By Tom Frantz
This column has detailed the lack of integrity at the San Joaquin Valley Air Pollution Control District (air district) for a long time. Kevin Hall wrote about illegal and insufficient air district cleanup plans and cronyism with developers nearly 20 years ago. I have attempted to continue the tradition since 2013.
Lobbyists for developers, the oil industry and agriculture have guided the air district behind closed doors since its formation in 1993. It has been a perfect storm of dirty polluters, local good ol’ boy politicians and devious air district leadership, which has consistently done its best to prevent anyone but the general public from paying the health-related costs of our dirty air including the costs of cleaning it up.
For example, when the Valley failed to meet the one-hour ozone standard by the extended deadline in 2007, two things happened.
First, the federal Clean Air Act imposed an automatic annual fine of around $30 million on the biggest polluters in the Valley for the purpose of funding new air cleanup projects. The air district successfully shifted that fine to residents through increased DMV fees on their private vehicles even though those vehicles were less than 5% of the problem.
Second, the air district maneuvered successfully to take away the air monitor where the majority of the one-hour ozone violations were occurring. That was the Arvin Bear Mountain monitor, which had operated for 18 years and was considered the worst ozone site in the nation.

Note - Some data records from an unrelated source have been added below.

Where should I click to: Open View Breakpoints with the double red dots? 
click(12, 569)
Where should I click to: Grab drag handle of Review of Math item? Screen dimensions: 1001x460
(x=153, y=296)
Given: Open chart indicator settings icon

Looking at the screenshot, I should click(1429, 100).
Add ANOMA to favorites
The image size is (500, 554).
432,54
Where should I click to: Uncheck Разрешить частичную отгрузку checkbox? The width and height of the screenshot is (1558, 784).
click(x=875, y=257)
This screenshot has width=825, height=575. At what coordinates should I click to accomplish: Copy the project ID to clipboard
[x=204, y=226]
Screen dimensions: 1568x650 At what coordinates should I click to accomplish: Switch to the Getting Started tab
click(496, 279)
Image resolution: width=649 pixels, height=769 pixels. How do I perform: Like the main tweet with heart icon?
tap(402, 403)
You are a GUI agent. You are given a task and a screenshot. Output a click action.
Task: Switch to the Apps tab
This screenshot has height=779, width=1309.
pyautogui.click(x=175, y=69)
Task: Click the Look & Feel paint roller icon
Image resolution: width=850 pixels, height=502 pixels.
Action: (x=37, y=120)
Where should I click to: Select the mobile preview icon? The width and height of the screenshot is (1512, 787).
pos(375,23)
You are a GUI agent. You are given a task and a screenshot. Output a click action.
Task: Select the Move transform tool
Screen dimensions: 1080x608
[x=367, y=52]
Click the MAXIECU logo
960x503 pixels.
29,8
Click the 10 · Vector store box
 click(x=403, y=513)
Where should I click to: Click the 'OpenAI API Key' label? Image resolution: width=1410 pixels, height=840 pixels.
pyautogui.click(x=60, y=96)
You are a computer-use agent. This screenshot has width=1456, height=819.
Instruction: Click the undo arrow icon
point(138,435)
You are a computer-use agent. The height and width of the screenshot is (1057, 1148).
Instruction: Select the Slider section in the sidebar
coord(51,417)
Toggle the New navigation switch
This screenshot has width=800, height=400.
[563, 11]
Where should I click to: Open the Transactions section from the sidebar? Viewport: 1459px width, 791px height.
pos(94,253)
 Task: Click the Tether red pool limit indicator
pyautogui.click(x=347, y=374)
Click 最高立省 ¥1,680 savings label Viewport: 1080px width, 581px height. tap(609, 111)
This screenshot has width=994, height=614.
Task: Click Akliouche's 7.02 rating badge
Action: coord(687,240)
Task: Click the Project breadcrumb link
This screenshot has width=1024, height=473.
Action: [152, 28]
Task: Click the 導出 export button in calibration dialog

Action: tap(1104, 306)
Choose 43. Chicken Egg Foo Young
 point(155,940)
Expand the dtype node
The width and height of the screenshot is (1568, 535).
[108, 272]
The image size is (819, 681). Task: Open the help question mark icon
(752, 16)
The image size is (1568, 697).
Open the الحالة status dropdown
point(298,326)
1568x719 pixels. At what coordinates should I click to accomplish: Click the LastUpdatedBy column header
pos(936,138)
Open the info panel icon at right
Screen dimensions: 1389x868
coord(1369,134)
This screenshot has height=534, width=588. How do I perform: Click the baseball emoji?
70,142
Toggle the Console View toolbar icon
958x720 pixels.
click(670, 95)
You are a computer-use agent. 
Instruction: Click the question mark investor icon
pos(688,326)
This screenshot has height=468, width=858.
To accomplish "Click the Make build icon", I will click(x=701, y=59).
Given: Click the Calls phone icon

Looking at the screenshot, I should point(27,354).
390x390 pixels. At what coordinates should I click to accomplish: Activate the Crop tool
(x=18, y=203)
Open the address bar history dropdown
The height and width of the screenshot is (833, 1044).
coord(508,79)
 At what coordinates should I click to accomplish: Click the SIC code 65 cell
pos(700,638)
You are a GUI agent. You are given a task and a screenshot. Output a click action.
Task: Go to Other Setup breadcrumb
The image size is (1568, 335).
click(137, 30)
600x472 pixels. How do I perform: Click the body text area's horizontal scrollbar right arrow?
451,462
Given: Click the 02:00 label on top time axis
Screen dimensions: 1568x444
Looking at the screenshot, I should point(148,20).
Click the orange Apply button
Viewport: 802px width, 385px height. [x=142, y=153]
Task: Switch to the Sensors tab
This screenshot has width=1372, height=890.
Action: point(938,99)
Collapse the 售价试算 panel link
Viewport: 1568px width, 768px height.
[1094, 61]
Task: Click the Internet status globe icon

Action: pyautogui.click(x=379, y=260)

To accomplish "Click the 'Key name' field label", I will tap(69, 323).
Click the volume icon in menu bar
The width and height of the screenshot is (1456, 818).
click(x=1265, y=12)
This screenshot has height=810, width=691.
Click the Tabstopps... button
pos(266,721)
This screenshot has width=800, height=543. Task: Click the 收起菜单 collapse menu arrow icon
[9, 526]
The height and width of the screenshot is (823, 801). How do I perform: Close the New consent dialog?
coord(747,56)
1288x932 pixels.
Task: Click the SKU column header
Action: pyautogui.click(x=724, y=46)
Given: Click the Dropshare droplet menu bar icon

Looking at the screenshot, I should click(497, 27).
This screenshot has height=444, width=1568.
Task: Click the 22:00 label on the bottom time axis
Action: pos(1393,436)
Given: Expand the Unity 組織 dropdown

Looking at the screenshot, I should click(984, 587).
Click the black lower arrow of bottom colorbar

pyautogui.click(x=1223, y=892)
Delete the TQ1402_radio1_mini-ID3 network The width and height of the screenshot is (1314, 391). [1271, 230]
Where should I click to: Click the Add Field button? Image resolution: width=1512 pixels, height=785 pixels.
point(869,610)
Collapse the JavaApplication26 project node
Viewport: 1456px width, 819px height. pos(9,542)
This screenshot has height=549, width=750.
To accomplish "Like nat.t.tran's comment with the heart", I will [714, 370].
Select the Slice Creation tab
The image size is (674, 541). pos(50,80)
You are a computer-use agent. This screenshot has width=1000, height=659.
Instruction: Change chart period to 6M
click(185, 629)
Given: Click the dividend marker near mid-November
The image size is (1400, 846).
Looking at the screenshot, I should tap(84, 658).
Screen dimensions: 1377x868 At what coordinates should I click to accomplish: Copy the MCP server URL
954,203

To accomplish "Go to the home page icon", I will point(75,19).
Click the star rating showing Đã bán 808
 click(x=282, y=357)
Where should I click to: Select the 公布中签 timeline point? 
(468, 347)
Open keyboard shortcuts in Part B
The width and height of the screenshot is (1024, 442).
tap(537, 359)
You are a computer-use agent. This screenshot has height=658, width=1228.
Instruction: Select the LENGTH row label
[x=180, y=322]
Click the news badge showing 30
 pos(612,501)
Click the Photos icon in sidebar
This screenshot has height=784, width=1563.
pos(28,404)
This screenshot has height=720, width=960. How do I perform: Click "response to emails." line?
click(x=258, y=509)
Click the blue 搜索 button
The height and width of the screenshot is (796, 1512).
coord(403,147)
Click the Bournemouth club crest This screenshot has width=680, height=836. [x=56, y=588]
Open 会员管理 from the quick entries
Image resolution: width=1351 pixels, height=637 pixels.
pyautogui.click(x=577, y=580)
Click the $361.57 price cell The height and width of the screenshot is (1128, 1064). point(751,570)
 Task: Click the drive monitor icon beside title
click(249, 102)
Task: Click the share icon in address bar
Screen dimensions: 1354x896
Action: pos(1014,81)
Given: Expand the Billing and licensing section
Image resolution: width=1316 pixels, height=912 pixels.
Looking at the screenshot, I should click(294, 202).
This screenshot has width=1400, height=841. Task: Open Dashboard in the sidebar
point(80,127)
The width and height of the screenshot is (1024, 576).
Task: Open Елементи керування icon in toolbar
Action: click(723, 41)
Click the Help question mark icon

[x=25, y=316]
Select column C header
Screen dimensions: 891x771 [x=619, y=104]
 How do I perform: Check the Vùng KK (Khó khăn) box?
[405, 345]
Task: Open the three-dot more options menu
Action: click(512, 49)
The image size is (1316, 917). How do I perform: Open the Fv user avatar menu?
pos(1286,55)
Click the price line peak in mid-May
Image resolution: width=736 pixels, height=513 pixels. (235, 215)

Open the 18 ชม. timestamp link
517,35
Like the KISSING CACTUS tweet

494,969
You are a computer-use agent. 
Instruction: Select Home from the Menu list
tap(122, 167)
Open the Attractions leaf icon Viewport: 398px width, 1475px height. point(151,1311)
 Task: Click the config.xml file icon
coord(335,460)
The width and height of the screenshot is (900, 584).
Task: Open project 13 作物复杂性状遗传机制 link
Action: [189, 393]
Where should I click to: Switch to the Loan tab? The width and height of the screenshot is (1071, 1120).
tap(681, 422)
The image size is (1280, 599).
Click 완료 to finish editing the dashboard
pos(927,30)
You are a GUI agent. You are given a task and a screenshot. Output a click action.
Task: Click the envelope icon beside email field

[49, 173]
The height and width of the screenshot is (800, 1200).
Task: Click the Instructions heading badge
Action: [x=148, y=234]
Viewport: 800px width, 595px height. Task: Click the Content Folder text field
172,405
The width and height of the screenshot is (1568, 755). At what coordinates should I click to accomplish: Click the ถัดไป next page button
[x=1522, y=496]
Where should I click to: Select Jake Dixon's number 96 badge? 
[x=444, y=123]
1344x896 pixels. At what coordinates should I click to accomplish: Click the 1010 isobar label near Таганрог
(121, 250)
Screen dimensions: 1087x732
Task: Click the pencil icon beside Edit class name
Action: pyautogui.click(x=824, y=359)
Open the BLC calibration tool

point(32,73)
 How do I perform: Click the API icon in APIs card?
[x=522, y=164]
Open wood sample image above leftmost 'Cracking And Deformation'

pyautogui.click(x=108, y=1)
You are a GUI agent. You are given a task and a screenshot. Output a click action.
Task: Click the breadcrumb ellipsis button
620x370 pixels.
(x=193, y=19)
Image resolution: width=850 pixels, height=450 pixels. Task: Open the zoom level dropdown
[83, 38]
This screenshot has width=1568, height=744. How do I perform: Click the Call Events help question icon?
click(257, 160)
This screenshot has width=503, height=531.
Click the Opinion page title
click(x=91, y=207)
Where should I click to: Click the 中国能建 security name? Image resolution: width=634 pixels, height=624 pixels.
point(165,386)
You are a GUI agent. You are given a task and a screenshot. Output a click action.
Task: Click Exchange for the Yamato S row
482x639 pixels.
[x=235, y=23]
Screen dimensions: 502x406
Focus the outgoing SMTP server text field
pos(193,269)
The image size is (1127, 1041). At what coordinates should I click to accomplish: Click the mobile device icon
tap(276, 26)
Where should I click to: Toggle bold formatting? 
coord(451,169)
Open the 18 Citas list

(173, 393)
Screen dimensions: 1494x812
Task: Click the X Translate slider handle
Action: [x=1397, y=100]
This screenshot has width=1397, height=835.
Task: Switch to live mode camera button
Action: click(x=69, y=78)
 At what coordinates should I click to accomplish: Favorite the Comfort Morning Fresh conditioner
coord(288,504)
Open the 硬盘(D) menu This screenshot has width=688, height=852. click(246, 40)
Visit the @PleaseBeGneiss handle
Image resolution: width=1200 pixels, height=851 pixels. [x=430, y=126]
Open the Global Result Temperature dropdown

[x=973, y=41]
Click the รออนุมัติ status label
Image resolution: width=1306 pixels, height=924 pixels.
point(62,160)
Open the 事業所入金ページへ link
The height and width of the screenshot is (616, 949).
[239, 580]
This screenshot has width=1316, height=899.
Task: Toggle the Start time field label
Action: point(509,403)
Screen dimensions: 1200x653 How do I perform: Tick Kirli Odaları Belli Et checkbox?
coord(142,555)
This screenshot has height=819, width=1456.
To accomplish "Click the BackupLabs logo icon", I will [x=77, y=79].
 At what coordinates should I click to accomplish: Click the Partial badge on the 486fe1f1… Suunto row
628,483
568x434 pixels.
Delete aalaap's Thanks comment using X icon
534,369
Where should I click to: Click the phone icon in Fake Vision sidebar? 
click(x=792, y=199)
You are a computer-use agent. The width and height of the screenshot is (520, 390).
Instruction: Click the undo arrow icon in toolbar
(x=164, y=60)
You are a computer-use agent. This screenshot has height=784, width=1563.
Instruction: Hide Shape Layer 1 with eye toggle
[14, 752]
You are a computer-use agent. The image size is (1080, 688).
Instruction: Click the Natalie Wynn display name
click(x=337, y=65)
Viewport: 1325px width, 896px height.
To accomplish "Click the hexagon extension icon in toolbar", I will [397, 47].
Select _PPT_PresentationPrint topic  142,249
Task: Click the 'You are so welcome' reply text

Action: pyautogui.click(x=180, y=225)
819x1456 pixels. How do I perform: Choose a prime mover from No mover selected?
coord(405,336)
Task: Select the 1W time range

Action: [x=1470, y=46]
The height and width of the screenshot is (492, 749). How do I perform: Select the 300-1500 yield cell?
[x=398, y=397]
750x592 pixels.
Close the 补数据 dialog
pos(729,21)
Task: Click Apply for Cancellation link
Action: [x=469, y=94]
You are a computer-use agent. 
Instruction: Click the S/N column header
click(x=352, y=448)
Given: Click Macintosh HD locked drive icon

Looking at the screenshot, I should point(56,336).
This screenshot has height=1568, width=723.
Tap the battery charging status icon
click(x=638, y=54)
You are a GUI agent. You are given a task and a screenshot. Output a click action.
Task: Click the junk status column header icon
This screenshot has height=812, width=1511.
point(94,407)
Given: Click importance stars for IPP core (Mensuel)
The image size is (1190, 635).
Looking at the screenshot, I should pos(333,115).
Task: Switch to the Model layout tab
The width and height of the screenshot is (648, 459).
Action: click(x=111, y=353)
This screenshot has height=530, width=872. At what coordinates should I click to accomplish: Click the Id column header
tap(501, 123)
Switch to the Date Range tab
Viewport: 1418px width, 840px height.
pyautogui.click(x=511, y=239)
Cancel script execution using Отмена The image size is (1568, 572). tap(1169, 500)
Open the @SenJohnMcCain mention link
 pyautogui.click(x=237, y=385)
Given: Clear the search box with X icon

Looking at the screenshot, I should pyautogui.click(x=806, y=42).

Within a few years, the air district declared compliance with the standard as a great public health victory. It gave credit to its publicity campaign asking the public not to idle their cars when picking up kids at school.
Nothing had changed for the big polluters. It didn’t seem to matter either that remaining monitors would mysteriously shut off for an hour or two at critical peak ozone times, and they would be calibrated so low they showed impossible negative ozone values during the cleanest part of the night.
Another deadly deal from the air district has been their consistent failure through the years to convince schools and the general public of the need for kids and elders to stay out of our frequently bad air. School sports have been postponed a few times through the years on really ugly air pollution days. But there have never been really effective health warnings about the dangers of kids playing outside and elders going for walks on the many days when the air is bad enough to harm your health but not so stinking ugly that everyone knows it.
Given how the air district is in the back pocket of polluters, this is not surprising. Repeated publicity about the physical harms of bad air would only cause the public to demand cleaner air. This public response has been successfully avoided by the air district with constant propaganda about how clean our air is becoming and few warnings to stay out of it.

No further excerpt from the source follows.